TEXTO PARA LER =
☆ ☆ ☆
# ao de leve



## Tomby

Há tempo que na RDP (rádio pública portuguesa) transmitiam um programa intitulado "*As palavras ao de leve*". Penso que nesta altura não sai ao ar, mas há tempo que não escuto a RDP já que mudei para a RTP. Esse era um interessante programa sobre o uso e a etimologia das palavras em português.
Então a minha pergunta é muito simples: que significa "ao de leve"? Conheço o significado de cada uma das palavras, mas não saberia como traduzi-las para espanhol ou saber o significado no seu conjunto. Talvez seja "as palavras (tratadas) levemente?" embora não seja uma frase que _soe_ bem em espanhol ou em português". Alguém pode escrever um sinónimo de "as palavras ao de leve"? 
Obrigado desde já!


----------



## Outsider

A expressão é inventada, claro. Mas "ao de leve" que dizer "levemente", "suavemente". Por exemplo, pode-se bater à porta de alguém "ao de leve"; quer dizer, fazendo pouco ruído.
☆ ☆ ☆
DADOS FORNECIDOS =
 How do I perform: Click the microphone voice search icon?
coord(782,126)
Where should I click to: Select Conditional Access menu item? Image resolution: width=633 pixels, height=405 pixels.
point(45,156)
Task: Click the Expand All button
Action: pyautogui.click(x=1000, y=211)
☆ ☆ ☆
TAREFAS DO EXERCÍCIO =
A – Transcreva, por favor, sem alterações o trecho do texto sobre «ao de leve» que abre com as palavras "A expressão é" e fecha com "fazendo pouco ruído.".
B – Prossiga o texto sobre «ao de leve» a partir do ponto em que ele termina.
As linhas são material à parte, independente do texto sobre «ao de leve».

RESPOSTAS ÀS TAREFAS =
A –
A expressão é inventada, claro. Mas "ao de leve" que dizer "levemente", "suavemente". Por exemplo, pode-se bater à porta de alguém "ao de leve"; quer dizer, fazendo pouco ruído.

B –
----------



## Vanda

Fez-me lembrar um famoso colunista brasileiro, Ibrahim Sued (já morto). Ele tinha vários bordões/ termos como champanhota, niver, su, ademã, 
bola branca” e “bola preta” para as situações boas ou ruins, “cavalo não desce escada”, “de *leve* que eu vou em frente” e  “os cães ladram e a caravana passa”, entre outras. 
Sempre terminava suas colunas com *ademã, de leve.*


----------



## jazyk

Ademã não será do francês _à demain_, até amanhã?  Não sei, não acompanhava esse colunista e só agora que ouvi essa expressão.


----------



## Vanda

É sim (do francês), ele falava e escrevia assim: ademã!


----------



## gvergara

Tem uma coisa que não compreendo ainda... Sempre vi o emprego da expressão _de leve_, mas esta semana dei pela primeira vez com a expressão que deu origem a este fio. Pode-se dizer indistinamente _de leve_ ou _ao de leve_?


----------



## Vanda

Normalmente, de leve. Ao de leve era um modo característico do colunista mencionado acima. Na verdade nunca vi mais ninguém usando a expressão assim.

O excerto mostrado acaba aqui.